Orleans

⭐ ☆ ☆ ☆ ☆

Orleans by Sherri L. Smith

Borderline unreadable. 🗣️😵

Orleans is a frustrating experience from the very beginning. I didn’t want to hate it for the dialogue, but here we are. The exaggerated southern dialect is so cartoonishly over the top it makes the book borderline unreadable. Instead of immersing you, it feels like a parody that forces you to waste brainpower deciphering broken English, and by the time you figure out what’s being said, you’ve lost any sense of the actual story. 🕵️‍♂️

The setting could have been intriguing, but instead it’s flimsy at best and laughable at worst. The biological science doesn’t hold up, the geography feels implausible, and the social structure of the Orleans wasteland is nonsense. It’s like the author threw together some grimy buzzwords and called it a setting, without caring if any of it was remotely believable.

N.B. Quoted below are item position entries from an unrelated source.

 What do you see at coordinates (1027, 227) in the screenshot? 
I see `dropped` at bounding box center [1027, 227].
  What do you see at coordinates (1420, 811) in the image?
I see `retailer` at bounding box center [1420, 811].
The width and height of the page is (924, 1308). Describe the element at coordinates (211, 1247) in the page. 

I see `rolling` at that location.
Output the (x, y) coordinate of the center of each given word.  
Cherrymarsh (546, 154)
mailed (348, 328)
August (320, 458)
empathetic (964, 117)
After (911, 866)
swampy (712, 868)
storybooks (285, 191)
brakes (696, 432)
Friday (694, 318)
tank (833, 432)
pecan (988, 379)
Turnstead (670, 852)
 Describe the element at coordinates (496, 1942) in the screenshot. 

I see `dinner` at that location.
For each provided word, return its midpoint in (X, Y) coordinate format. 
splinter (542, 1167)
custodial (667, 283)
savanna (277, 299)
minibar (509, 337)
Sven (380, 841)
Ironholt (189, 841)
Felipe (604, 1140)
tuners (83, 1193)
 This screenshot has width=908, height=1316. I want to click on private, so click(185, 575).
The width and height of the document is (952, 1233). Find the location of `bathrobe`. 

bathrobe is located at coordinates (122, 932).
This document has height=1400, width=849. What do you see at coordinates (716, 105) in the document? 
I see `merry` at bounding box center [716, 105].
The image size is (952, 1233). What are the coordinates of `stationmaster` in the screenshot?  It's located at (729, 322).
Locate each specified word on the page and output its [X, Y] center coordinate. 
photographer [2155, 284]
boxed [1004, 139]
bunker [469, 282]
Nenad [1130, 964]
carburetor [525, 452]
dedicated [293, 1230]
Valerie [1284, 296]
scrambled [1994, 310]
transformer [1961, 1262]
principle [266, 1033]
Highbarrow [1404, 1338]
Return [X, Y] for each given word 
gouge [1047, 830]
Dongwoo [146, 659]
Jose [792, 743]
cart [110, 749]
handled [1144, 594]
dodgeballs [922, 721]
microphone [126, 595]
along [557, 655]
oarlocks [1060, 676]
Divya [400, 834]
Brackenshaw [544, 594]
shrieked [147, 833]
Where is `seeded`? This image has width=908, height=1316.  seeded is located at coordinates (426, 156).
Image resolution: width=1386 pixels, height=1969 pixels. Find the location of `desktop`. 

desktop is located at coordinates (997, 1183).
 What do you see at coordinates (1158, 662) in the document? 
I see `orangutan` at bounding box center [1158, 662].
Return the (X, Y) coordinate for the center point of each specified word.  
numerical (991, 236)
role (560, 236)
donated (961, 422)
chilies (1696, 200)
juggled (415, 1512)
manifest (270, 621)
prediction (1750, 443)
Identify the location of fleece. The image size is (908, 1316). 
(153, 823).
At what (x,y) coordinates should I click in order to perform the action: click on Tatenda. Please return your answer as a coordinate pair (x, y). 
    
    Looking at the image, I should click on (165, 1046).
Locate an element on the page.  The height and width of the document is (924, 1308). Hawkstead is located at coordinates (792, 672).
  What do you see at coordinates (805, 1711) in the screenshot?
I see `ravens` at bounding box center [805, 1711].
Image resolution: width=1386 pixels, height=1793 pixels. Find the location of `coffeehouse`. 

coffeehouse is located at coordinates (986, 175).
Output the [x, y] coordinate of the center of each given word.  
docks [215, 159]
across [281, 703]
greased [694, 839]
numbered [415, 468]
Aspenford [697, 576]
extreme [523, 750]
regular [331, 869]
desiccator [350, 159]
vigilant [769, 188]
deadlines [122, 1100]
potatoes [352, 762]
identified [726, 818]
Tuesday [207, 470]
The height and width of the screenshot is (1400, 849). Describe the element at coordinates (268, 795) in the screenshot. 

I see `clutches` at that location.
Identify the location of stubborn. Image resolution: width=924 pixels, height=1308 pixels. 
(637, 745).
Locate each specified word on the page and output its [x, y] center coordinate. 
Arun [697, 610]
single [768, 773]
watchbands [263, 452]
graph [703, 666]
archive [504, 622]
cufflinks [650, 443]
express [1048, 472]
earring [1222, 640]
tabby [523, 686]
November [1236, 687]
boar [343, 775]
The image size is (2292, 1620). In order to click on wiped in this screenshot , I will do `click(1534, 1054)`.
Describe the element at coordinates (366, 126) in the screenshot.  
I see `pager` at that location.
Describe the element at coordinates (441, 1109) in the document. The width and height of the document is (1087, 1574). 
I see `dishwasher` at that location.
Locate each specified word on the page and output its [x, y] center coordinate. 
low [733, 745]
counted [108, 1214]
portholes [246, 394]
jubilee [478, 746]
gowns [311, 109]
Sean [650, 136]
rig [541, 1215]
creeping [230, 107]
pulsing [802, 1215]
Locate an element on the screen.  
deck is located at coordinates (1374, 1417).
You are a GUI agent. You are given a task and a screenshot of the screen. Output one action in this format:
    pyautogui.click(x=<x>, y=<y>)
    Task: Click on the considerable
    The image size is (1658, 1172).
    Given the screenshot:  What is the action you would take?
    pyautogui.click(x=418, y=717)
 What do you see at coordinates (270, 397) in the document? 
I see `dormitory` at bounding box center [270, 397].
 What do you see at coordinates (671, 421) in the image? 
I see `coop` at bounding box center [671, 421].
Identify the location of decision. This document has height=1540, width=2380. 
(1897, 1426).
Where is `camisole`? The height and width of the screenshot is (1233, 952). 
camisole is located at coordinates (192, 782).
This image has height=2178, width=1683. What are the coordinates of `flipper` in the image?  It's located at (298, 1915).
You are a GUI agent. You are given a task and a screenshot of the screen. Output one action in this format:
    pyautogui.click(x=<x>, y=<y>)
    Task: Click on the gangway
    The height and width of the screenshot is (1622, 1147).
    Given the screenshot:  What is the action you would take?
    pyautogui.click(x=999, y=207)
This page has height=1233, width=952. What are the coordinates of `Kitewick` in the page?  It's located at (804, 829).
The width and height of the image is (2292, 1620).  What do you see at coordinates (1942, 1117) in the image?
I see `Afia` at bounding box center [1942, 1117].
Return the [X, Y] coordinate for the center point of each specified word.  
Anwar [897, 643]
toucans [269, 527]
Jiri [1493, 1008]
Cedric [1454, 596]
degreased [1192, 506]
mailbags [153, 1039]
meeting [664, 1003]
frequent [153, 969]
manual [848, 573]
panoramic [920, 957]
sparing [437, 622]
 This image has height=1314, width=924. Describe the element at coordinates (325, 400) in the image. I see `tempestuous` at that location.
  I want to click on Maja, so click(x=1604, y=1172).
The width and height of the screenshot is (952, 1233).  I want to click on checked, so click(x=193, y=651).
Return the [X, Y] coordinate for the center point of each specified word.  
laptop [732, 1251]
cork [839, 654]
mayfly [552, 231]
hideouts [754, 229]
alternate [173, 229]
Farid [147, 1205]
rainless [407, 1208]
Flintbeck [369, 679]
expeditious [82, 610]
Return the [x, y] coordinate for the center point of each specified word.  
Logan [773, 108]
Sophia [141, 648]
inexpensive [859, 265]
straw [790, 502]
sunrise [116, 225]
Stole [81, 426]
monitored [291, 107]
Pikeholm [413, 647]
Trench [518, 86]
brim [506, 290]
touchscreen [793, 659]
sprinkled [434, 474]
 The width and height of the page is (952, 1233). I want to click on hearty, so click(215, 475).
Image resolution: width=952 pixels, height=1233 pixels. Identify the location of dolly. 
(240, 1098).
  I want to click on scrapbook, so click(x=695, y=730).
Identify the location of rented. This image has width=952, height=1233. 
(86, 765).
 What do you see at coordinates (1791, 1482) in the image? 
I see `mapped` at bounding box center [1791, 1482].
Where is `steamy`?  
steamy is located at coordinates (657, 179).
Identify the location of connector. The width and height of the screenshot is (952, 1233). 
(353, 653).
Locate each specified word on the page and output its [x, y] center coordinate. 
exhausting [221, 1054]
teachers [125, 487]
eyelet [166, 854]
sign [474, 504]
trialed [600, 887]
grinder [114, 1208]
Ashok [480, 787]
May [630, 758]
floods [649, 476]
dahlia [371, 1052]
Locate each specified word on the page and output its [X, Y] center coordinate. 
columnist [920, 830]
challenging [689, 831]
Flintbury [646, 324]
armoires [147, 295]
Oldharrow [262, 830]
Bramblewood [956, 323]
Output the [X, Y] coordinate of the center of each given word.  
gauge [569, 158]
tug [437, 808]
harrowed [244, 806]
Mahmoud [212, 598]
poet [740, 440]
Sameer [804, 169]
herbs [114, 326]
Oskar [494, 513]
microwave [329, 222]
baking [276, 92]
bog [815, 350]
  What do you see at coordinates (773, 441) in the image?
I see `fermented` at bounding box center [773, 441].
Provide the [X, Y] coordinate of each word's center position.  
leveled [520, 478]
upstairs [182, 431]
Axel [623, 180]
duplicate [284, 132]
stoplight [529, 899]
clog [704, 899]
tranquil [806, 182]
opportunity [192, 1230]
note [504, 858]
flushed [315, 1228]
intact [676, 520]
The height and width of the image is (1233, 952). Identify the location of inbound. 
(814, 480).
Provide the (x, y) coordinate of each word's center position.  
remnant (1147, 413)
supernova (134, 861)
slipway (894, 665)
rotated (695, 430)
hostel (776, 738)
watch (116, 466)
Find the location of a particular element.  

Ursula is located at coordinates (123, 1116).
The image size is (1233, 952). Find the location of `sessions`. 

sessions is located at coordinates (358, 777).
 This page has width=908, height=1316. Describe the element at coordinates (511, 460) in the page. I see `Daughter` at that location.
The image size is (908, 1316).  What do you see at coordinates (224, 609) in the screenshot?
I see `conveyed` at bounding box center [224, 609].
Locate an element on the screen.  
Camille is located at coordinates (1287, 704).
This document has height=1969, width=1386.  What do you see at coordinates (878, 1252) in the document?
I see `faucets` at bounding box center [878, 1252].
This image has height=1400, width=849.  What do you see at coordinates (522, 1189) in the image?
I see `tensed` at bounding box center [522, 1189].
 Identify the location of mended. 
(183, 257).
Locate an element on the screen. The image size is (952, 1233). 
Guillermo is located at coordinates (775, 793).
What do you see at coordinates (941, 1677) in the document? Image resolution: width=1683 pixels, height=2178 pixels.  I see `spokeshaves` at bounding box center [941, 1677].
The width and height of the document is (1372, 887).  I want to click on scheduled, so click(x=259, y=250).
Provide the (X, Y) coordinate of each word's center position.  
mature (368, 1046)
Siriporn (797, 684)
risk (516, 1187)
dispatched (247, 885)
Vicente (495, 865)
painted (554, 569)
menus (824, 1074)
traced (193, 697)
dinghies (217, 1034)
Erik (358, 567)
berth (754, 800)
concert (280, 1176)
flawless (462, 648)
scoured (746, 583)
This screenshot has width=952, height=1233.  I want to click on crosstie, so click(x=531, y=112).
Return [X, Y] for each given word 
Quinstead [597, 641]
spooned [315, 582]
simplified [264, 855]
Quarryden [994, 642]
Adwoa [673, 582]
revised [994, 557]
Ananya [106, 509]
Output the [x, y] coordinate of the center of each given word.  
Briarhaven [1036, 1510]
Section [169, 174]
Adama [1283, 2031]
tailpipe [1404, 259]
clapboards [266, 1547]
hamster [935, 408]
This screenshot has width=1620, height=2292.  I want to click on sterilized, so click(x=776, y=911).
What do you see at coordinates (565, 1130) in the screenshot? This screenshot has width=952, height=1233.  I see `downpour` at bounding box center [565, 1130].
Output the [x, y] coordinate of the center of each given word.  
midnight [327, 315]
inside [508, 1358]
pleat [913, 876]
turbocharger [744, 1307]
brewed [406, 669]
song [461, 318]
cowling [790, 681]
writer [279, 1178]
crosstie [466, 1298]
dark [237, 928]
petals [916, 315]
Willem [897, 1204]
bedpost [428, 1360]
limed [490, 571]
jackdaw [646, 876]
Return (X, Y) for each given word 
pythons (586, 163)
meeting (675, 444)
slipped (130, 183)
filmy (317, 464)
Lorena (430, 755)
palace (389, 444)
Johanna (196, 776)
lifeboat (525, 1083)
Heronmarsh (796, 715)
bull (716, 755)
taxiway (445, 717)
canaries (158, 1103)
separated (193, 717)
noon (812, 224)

Even the central plague, the Delta Fever, is never explained. And honestly, that might be the one thing working in the book’s favor. The total lack of description spares it from even more criticism. With all the emphasis on blood types and transfusions, you have to assume it’s a bloodborne pathogen. 🩸 Because if it were airborne, the already wobbly world-building would completely collapse under its own weight.

To make matters worse, though, is that none of this pays off. Even though the book is relatively short, you could literally just read the back cover and then skip straight to the last 10% and you’d have the entire story. Everything in between is filler, rambling, and badly written dialogue.

Orleans is a novel that promises a gripping dystopian adventure but instead delivers a tedious, confusing, and ultimately unsatisfying read. If you’re looking for a dystopian novel with depth, coherence, or even just legible prose: look elsewhere.